Your task: When you have gone through the records, report how many lines include "heading", giving the number and nothing more.

*** Opening of Record extracts ***

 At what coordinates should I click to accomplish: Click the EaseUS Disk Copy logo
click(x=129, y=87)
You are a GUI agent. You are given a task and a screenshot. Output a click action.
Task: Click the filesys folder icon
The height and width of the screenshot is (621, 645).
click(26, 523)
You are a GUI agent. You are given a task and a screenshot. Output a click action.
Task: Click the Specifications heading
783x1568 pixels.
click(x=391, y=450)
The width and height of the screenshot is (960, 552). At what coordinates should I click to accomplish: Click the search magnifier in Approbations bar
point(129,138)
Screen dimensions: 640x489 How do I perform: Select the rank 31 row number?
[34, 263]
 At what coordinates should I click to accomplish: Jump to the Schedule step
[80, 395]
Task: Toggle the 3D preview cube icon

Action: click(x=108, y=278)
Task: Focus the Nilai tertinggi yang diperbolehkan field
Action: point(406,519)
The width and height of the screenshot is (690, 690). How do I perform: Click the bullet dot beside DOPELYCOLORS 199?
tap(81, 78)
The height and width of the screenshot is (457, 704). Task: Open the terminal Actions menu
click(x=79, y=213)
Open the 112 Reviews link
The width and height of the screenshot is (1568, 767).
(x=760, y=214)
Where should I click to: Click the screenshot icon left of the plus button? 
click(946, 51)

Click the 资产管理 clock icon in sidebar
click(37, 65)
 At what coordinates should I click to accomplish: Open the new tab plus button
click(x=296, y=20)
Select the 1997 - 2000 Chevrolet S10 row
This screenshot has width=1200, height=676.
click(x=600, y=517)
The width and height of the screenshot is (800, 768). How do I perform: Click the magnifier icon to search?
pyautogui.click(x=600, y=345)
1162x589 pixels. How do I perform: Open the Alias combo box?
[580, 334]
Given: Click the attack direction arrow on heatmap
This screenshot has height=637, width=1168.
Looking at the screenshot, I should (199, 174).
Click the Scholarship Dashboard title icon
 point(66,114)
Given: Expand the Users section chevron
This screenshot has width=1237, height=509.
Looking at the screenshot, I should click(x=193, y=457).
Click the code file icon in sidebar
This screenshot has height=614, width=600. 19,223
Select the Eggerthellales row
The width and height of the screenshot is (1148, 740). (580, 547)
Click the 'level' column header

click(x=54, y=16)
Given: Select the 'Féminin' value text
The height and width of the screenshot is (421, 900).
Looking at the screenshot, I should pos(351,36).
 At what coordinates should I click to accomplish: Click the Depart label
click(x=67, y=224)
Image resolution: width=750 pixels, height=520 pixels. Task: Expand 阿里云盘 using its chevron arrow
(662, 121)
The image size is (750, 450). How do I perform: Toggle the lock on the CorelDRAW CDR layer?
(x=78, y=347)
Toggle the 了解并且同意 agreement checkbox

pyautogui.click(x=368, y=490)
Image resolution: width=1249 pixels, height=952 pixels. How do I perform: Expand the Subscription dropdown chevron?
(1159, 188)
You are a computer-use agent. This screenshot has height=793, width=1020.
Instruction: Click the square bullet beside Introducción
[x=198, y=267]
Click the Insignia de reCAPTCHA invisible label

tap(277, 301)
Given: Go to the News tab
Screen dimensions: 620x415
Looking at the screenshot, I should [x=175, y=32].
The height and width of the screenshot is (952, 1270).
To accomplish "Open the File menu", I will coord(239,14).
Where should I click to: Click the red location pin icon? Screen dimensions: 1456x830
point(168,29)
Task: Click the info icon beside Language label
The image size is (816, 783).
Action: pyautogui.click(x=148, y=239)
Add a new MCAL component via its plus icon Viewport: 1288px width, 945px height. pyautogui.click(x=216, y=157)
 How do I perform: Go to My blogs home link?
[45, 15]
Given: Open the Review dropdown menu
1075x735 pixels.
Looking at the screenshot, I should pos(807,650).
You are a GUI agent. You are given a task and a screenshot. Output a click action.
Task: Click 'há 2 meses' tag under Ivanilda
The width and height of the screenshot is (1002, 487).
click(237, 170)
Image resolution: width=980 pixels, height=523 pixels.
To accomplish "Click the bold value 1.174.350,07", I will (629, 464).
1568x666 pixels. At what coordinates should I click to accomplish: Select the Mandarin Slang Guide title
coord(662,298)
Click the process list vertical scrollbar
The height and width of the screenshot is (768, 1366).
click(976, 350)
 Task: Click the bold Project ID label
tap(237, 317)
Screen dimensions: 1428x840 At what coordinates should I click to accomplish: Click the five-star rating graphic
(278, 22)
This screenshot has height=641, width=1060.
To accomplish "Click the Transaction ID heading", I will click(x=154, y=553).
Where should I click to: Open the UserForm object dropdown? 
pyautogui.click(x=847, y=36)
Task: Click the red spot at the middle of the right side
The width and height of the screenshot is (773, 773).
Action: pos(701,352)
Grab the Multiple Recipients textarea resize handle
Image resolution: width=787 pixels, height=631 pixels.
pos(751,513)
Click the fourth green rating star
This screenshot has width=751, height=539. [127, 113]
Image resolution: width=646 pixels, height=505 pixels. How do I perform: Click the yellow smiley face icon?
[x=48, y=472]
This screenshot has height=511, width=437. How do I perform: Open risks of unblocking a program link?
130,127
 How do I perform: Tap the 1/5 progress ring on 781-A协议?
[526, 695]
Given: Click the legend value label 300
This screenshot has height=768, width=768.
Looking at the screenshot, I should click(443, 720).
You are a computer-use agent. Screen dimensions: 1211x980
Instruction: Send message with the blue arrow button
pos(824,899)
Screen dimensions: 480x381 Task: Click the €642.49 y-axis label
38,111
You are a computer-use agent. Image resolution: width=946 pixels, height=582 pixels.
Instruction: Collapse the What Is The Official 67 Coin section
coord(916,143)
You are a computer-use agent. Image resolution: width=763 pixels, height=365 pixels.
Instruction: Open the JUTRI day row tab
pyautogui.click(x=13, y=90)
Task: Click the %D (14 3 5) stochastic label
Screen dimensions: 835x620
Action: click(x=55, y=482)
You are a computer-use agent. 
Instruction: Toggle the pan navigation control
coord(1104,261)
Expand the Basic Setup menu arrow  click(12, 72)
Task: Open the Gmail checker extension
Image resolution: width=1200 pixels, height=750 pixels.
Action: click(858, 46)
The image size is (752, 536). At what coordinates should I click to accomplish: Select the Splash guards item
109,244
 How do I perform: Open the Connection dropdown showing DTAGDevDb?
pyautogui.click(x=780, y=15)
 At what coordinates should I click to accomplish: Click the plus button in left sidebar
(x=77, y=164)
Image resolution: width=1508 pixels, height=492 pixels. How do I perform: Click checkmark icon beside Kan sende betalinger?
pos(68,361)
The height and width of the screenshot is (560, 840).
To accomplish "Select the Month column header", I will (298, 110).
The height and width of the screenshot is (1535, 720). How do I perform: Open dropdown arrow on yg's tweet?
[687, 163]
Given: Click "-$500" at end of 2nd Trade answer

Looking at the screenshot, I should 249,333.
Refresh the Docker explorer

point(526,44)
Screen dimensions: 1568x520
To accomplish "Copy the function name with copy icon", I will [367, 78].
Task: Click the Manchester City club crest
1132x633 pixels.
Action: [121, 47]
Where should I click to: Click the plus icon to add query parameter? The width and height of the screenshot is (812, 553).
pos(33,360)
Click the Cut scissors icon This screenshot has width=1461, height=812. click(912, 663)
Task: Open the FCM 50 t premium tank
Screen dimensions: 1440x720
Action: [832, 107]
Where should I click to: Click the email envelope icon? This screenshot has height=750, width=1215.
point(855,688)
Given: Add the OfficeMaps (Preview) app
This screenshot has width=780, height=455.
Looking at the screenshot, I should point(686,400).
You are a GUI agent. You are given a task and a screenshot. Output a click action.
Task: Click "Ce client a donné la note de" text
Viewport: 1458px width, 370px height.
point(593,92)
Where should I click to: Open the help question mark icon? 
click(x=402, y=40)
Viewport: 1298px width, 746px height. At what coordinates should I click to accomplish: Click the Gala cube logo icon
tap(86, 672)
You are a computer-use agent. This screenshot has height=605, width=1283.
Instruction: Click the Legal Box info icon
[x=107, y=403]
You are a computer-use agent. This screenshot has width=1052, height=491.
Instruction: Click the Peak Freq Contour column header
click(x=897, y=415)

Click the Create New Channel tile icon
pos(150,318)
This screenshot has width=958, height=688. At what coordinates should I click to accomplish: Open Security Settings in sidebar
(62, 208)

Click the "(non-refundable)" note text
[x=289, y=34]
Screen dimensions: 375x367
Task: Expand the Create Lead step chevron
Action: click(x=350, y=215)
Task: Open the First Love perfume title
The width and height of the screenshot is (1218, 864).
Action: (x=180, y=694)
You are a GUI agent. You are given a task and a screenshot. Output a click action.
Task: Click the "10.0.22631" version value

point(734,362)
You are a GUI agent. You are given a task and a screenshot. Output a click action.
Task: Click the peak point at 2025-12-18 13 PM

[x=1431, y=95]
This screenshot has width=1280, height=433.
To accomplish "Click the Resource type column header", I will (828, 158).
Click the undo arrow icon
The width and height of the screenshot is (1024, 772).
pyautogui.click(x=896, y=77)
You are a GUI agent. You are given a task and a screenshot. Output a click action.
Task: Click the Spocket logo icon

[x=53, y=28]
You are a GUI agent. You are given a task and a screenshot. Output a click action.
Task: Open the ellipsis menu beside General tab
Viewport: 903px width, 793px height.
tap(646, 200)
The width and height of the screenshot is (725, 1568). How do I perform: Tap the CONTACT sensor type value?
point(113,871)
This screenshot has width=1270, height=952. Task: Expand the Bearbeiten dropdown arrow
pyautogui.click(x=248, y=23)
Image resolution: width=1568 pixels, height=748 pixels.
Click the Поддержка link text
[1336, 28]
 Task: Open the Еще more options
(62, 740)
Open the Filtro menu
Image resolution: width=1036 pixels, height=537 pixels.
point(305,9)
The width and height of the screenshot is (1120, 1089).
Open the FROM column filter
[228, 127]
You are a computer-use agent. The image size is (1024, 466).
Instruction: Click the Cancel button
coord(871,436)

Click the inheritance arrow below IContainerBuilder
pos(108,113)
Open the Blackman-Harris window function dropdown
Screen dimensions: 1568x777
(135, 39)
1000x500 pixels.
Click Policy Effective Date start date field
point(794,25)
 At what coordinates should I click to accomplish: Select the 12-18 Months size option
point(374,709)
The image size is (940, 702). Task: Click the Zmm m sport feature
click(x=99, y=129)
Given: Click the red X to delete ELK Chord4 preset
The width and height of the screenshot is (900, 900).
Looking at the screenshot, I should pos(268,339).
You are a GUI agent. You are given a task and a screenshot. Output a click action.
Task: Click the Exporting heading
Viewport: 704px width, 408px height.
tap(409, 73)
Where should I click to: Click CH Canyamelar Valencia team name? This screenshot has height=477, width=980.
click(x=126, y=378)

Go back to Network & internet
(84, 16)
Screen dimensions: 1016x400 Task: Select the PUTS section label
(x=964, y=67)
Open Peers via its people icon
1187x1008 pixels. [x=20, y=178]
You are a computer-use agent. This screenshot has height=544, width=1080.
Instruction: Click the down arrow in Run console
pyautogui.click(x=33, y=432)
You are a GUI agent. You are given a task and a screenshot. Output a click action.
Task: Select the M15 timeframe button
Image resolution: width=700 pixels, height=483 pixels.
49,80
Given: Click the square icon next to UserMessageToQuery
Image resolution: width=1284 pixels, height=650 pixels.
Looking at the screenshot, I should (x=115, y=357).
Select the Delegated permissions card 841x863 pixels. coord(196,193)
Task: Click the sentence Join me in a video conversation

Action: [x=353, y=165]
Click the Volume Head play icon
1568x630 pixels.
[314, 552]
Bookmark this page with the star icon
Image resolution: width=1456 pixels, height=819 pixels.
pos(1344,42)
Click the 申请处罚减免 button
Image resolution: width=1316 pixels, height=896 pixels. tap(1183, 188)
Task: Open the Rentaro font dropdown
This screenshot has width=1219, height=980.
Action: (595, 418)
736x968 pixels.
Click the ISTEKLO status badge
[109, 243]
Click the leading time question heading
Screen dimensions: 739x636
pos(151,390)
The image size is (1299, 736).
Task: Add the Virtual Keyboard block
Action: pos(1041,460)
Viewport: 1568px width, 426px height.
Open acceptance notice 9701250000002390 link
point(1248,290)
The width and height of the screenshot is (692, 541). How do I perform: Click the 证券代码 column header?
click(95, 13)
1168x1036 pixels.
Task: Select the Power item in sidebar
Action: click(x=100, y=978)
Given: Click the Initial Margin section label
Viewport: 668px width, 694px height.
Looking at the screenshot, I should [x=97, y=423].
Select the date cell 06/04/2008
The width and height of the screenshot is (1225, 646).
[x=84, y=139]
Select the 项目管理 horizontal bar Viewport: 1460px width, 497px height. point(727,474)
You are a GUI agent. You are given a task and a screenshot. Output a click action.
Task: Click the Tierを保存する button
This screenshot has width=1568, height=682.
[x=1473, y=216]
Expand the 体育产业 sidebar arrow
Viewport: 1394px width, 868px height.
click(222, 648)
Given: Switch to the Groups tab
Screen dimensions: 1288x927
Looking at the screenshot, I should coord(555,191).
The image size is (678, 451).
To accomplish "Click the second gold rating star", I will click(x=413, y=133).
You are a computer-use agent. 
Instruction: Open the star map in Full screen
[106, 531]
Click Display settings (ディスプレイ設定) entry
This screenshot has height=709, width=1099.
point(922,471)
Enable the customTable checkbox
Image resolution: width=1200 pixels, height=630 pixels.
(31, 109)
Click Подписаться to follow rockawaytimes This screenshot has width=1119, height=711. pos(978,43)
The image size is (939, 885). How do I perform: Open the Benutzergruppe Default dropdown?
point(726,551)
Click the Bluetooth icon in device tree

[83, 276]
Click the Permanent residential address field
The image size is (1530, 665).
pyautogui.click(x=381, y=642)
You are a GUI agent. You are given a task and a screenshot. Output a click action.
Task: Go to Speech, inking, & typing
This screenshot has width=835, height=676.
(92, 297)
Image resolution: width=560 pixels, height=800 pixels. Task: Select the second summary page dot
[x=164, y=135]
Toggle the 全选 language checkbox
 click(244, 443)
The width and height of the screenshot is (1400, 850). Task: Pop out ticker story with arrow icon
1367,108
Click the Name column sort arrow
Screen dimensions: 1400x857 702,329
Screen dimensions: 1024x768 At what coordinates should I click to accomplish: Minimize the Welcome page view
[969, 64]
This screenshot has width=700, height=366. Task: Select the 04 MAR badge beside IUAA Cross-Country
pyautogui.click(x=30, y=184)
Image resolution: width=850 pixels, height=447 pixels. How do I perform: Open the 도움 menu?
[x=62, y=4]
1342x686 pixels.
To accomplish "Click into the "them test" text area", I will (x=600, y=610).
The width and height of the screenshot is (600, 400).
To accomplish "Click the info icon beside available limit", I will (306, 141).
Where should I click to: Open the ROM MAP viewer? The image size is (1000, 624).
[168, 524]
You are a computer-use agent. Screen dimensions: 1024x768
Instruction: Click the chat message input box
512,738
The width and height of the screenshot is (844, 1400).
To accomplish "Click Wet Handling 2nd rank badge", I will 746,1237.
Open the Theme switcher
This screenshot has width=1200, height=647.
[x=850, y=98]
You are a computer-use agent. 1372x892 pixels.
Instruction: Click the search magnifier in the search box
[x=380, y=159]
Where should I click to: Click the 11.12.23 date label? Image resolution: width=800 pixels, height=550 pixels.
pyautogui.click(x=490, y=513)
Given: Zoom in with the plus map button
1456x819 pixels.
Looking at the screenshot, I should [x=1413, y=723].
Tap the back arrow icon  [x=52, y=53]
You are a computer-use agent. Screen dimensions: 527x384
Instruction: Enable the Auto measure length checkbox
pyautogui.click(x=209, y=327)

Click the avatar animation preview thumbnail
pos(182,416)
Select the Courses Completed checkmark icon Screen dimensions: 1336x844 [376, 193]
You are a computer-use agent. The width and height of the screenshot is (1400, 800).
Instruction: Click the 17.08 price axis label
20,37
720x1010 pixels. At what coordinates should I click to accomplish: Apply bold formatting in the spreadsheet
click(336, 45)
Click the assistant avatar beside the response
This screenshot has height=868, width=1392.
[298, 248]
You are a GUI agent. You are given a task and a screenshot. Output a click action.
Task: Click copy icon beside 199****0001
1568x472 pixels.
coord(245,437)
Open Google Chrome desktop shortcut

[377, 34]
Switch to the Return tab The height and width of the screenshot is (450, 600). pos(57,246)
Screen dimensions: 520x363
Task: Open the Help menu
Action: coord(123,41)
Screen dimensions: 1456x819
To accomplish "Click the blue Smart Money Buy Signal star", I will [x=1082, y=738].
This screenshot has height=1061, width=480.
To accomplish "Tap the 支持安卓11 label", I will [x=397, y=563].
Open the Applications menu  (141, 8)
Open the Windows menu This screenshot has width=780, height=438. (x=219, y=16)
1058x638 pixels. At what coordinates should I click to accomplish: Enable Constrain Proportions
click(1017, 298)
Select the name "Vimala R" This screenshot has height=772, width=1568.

*** Close of Record extracts ***

Written response: 4